Exercise goal:
Search the entries for the word "Task". Copy each line in which it is found.

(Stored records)
== Segment start ==
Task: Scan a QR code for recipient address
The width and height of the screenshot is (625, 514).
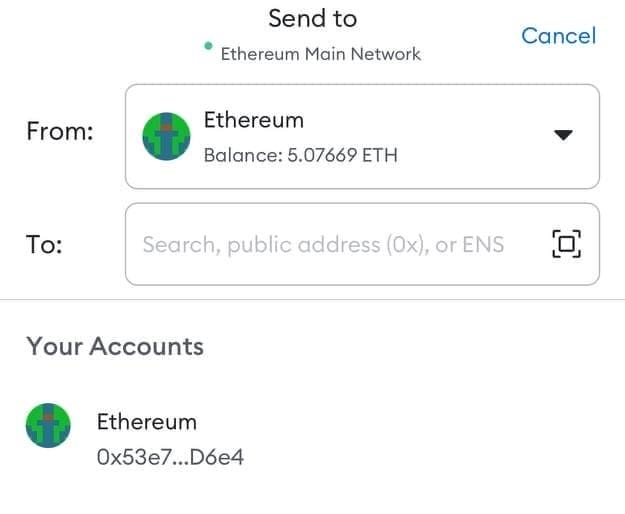Action: click(x=566, y=244)
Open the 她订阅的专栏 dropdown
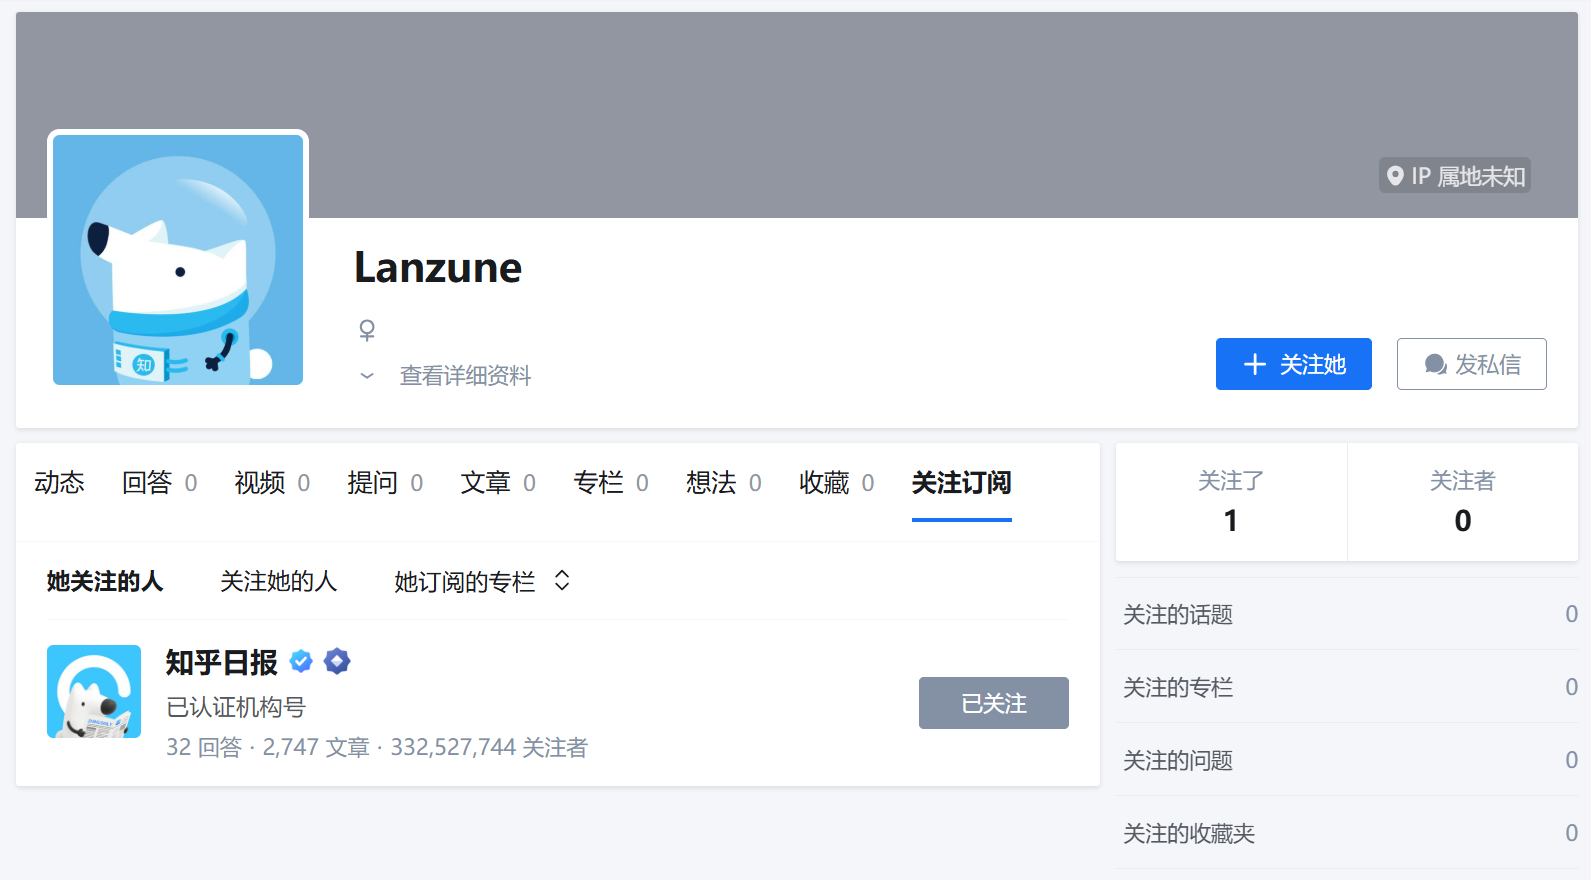This screenshot has height=880, width=1591. pos(481,582)
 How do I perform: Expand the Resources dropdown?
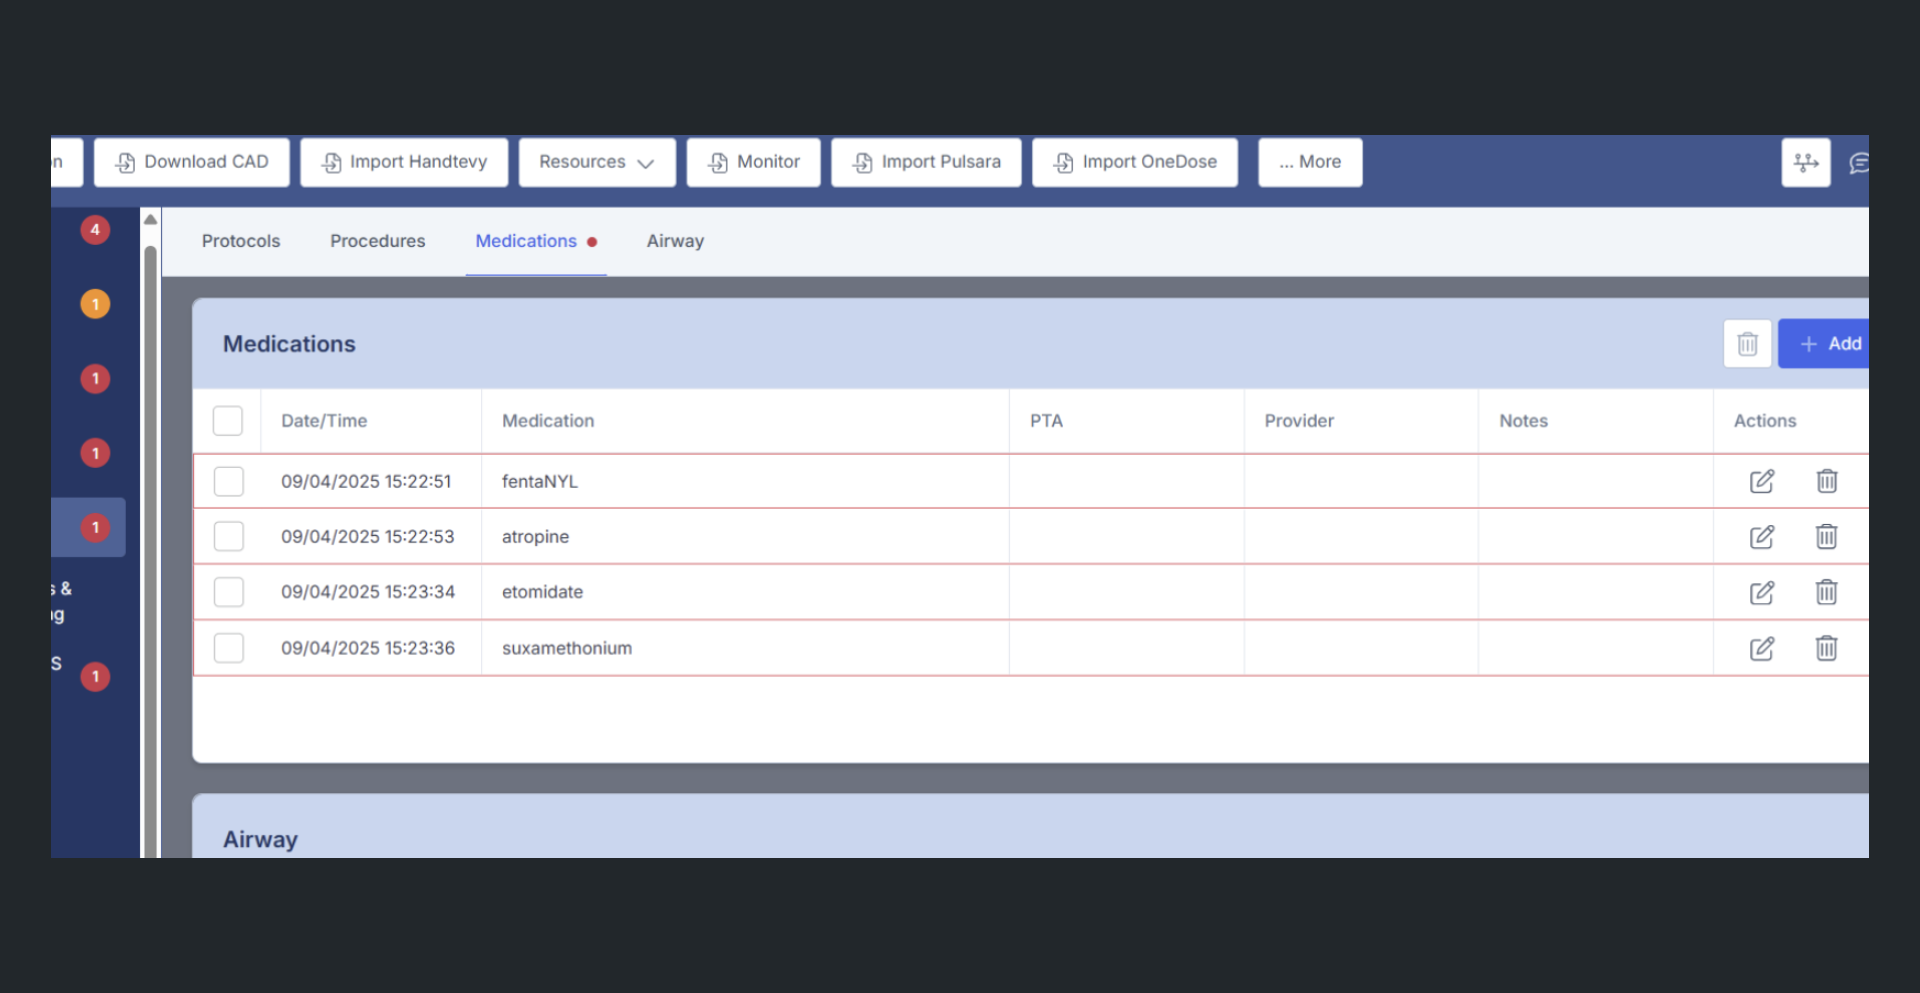(596, 162)
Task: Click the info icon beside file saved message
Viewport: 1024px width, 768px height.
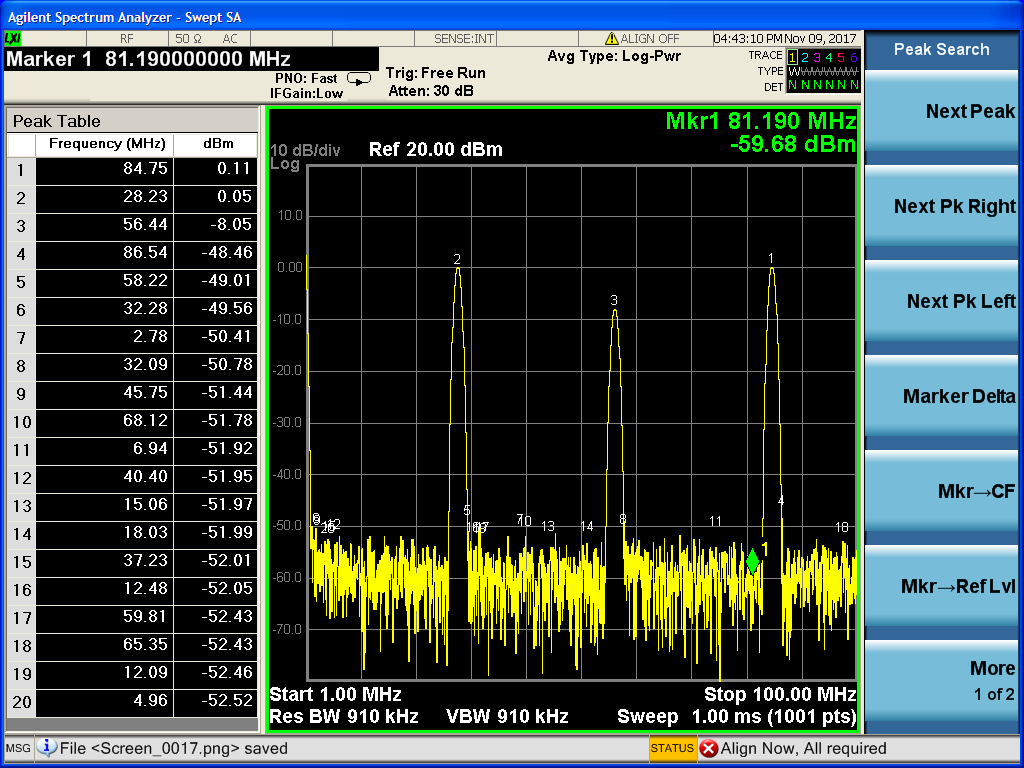Action: click(x=47, y=748)
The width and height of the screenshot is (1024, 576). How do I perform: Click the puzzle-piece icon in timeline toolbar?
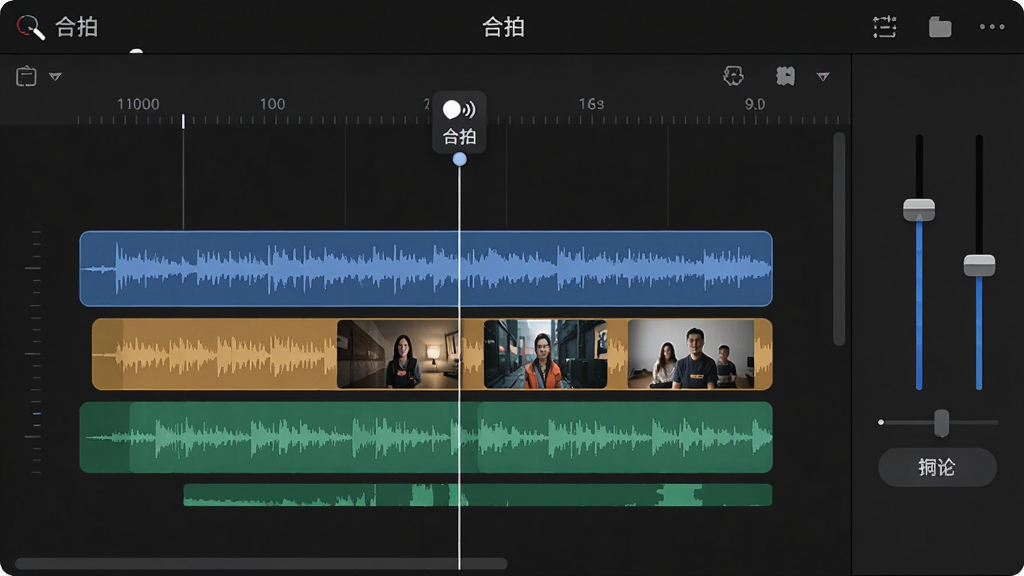tap(785, 76)
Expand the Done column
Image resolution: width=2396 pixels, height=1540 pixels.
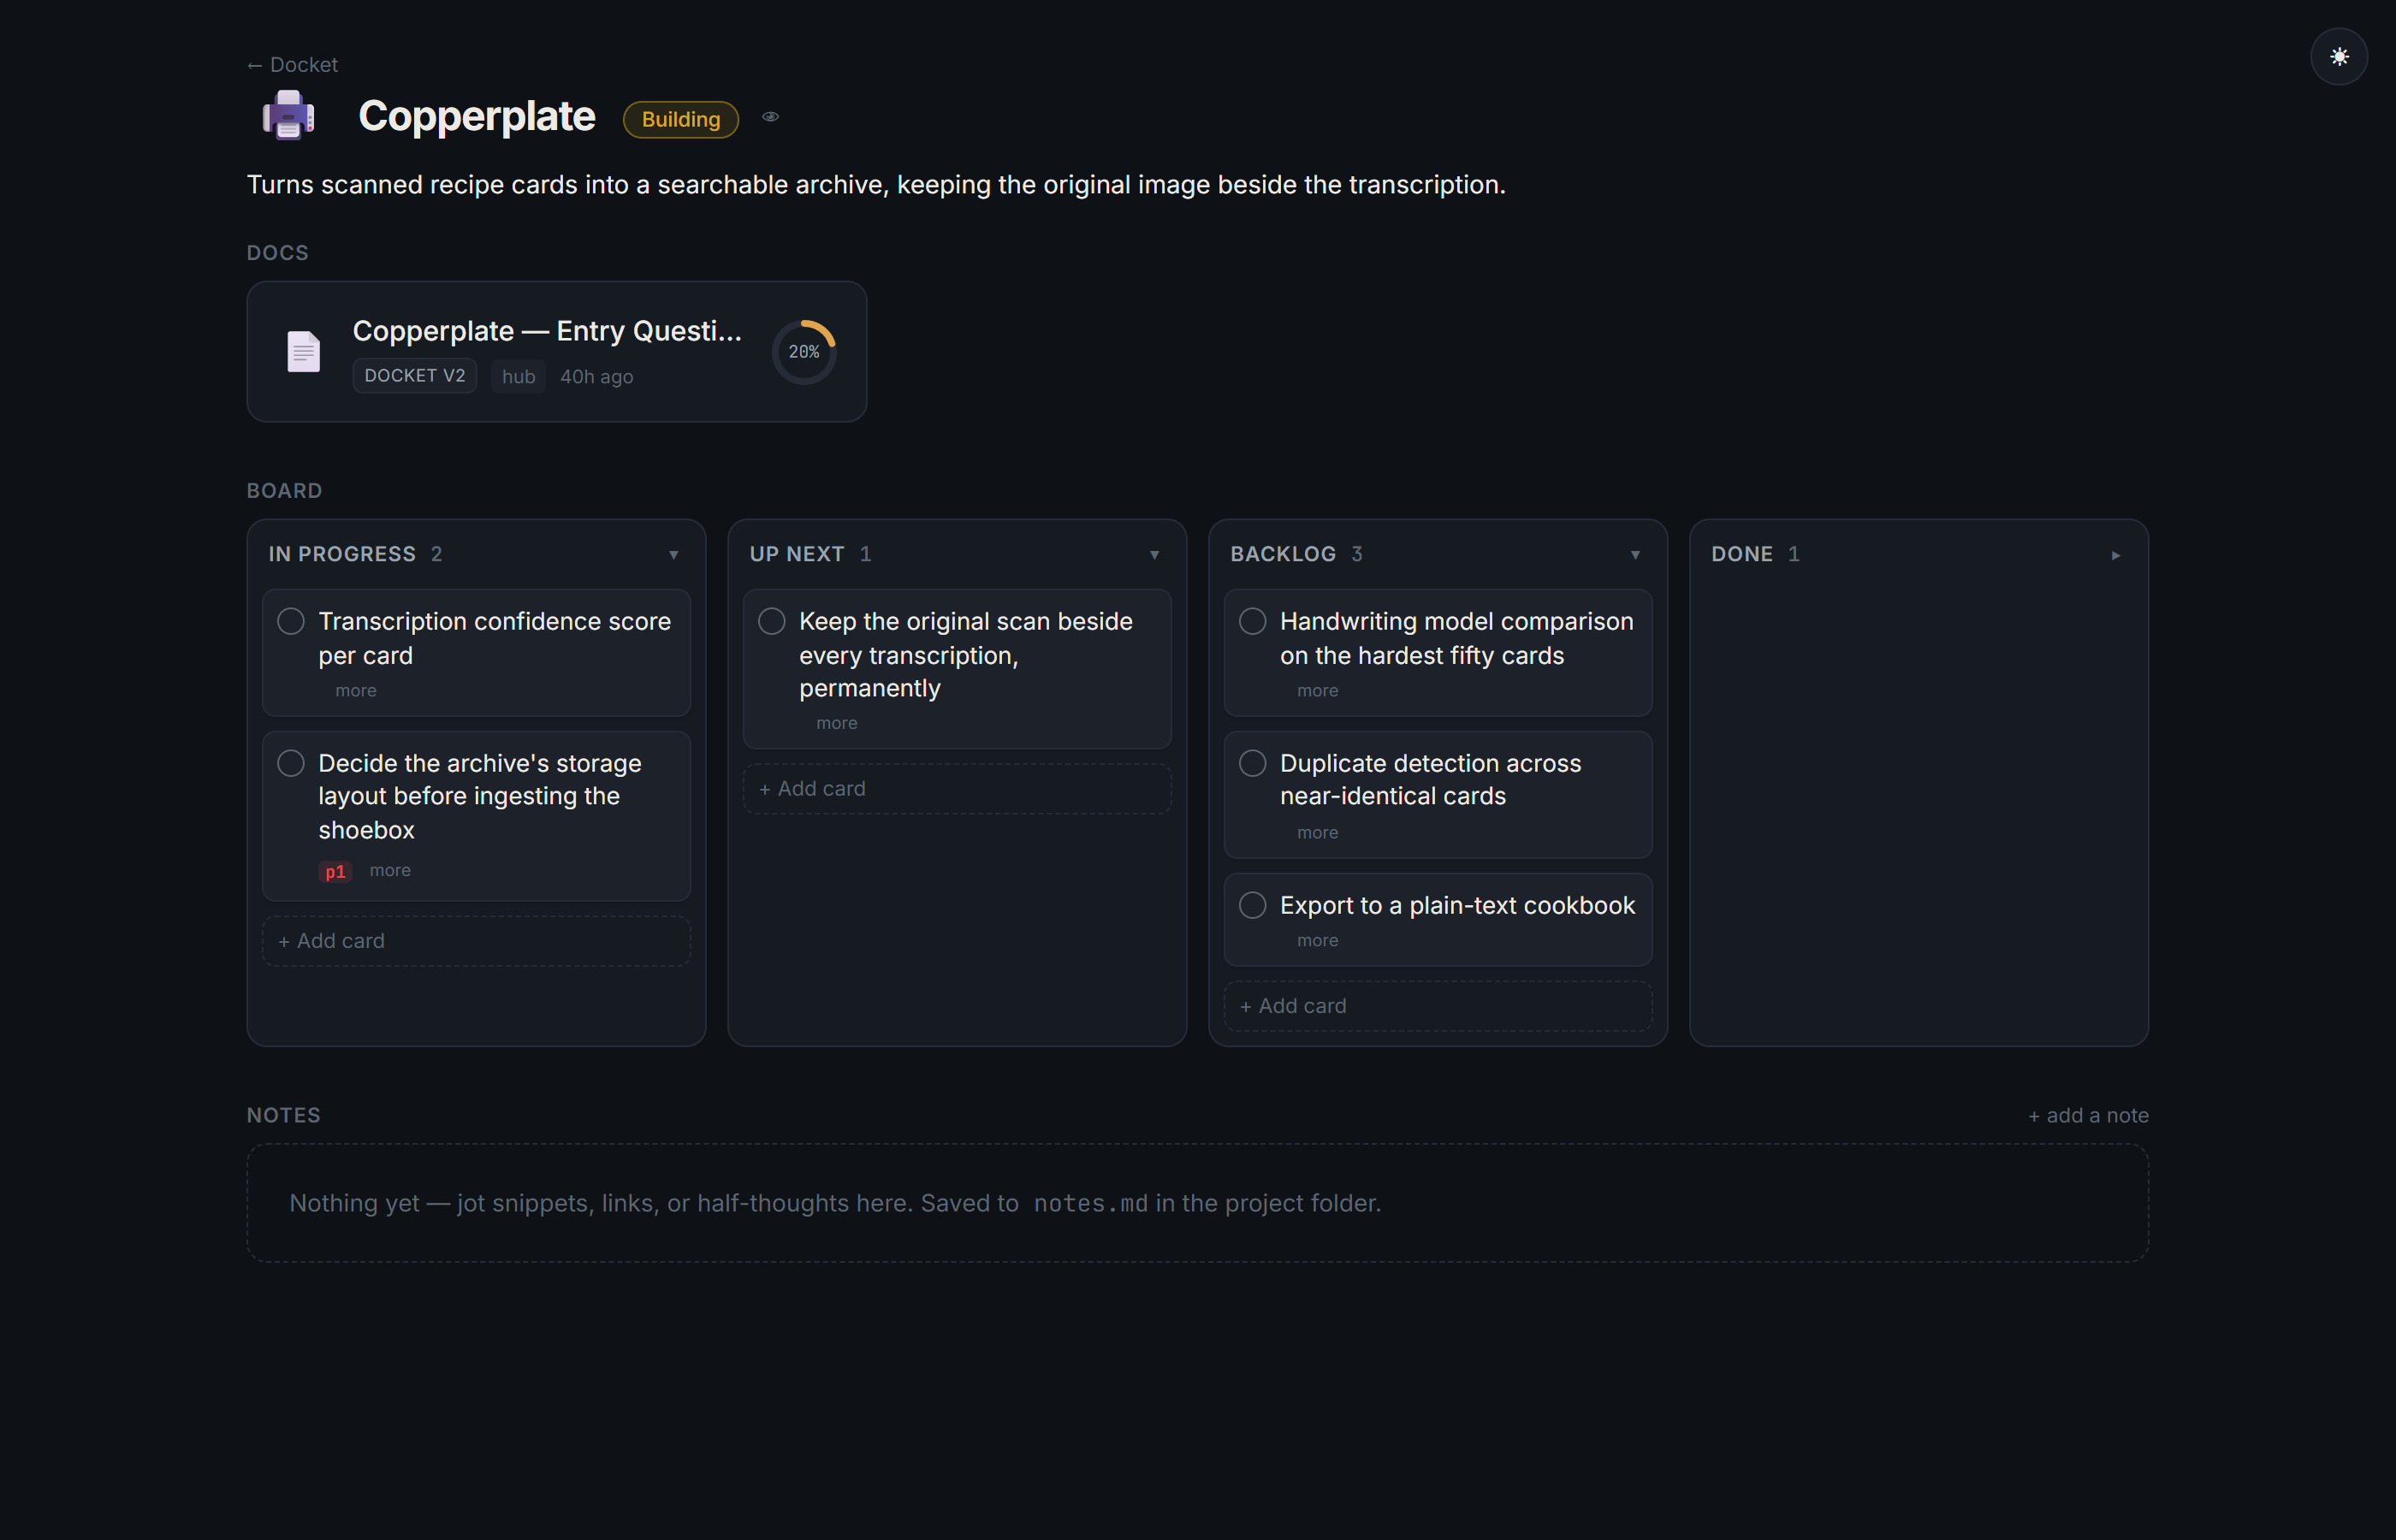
== Segment end ==
Answer section:
Task: Scan a QR code for recipient address
Task: Click the info icon beside file saved message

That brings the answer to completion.